## [ЗАДАНИЕ A]
В каком испанском городе, согласно отрывку, проходил конгресс, на котором резолюцию Русского центра приняли единогласно?
## [ЗАДАНИЕ B]
Перепишите часть отрывка, начиная со слов "Вот текст той" и заканчивая словами "статьи и книги.", заменив "общую поддержку" на "единодушное одобрение".

## [ОТРЫВОК]

Читаем Ваксберг А.И. Моя жизнь в жизни. В двух томах. Том 2 полностью

За эти годы я принял участие почти во всех конгрессах Международного ПЕНа, узнав не понаслышке, что такое работа, а не декоративное представительство союзписательских делегаций, превращавших свои поездки на разные мероприятия в заграничный кайф. Самым дорогим для меня было стремление к компромиссу, которое неизменно присутствовало на всех конгрессах и помогало выйти из любого конфликта. А конфликтов было сколько угодно: ведь ПЕН объединял писателей из стран, находившихся подчас в жестокой конфронтации друг с другом. Да и разноязычные писатели из одной и той же страны относились друг к другу чаше всего с не слишком большой любовью. Но желание найти взаимоприемлемое решение всегда было более сильным, чем стремление поделиться своими обидами и предъявить счет обидчикам: наглядный урок злобствующим ксенофобам, из которого они, разумеется, не извлекут никаких уроков.

Одно из самых ярких моих впечатлений — итог жестоких дискуссий (казалось — кончится полным разрывом) на кровоточащую национальную тему в испанском городе Сантьяго де Компостела (исторический центр автономной Галисии, главное место паломничества католиков всего мира). Конгрессу угрожала опасность превратиться в трибунал, рассматривающий поток взаимных обвинений. От имени Русского центра я, единственный его делегат, внес резолюцию, которая должна была вызвать раздражение у одних, скепсис у других и разве что снисходительное сочувствие у третьих. Но она была принята единогласно под такие бурные овации, от которых грозил обвалиться потолок. Рукоплескали, плакали и обнимались те, кто только что предъявлял — вроде бы друг другу — немыслимые по остроте обвинения. Все понимали, конечно, что резолюциями многовековые конфликты не решить, но в единодушном голосовании проявилось страстное желание жить по-человечески на этой, общей для всех, прекрасной Землей почувствовать себя хоть на миг членом действительно единой, не раздираемой взаимной ненавистью, писательской семьи.

Вот текст той резолюции, который я написал и который получил общую поддержку, — мне он дорог ничуть не меньше, чем иные, вышедшие за моей подписью, статьи и книги.

## [СТРОКИ ДАННЫХ]
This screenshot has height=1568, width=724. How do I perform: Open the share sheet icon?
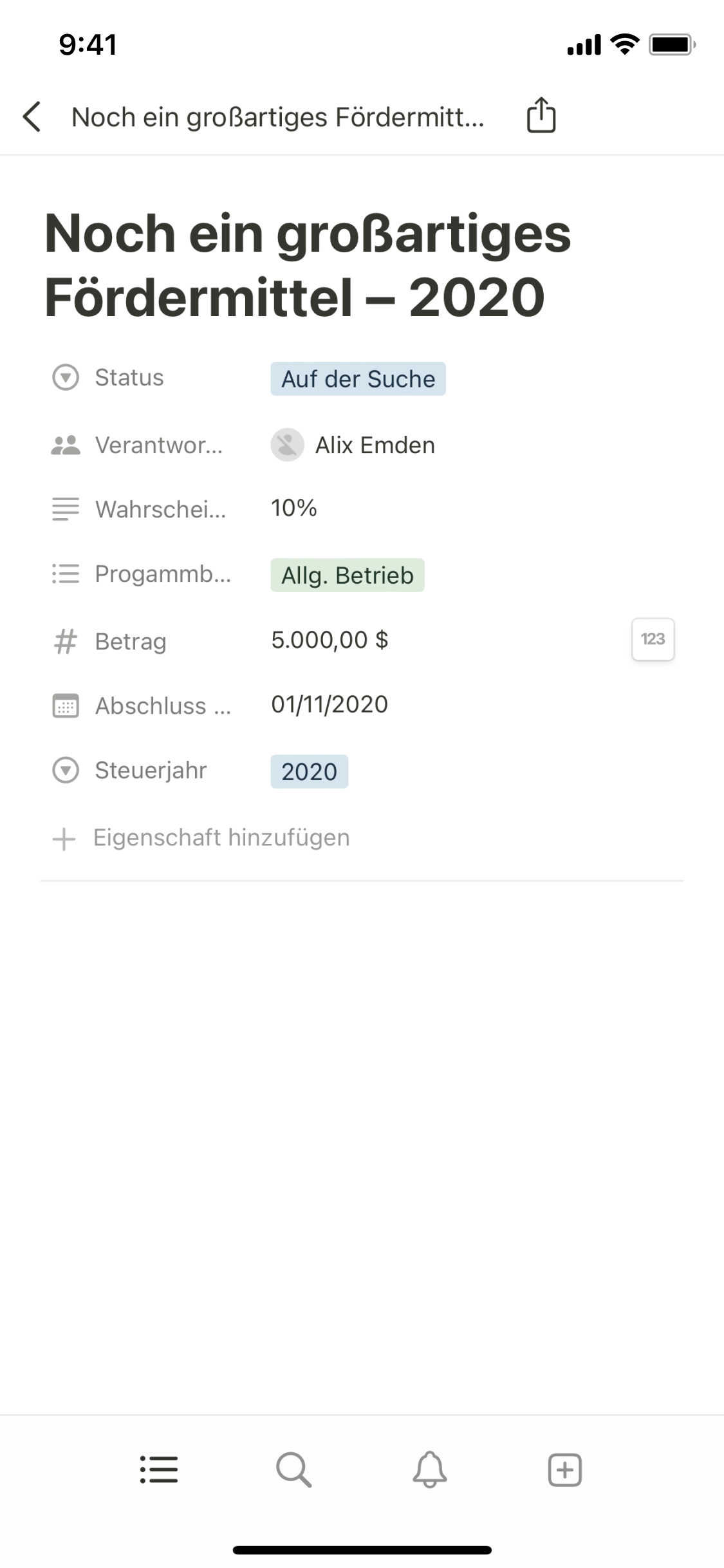tap(541, 116)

## [РЕШЕНИЕ ЗАДАНИЯ A]
В Сантьяго де Компостела.

## [РЕШЕНИЕ ЗАДАНИЯ B]
Вот текст той резолюции, который я написал и который получил единодушное одобрение, — мне он дорог ничуть не меньше, чем иные, вышедшие за моей подписью, статьи и книги.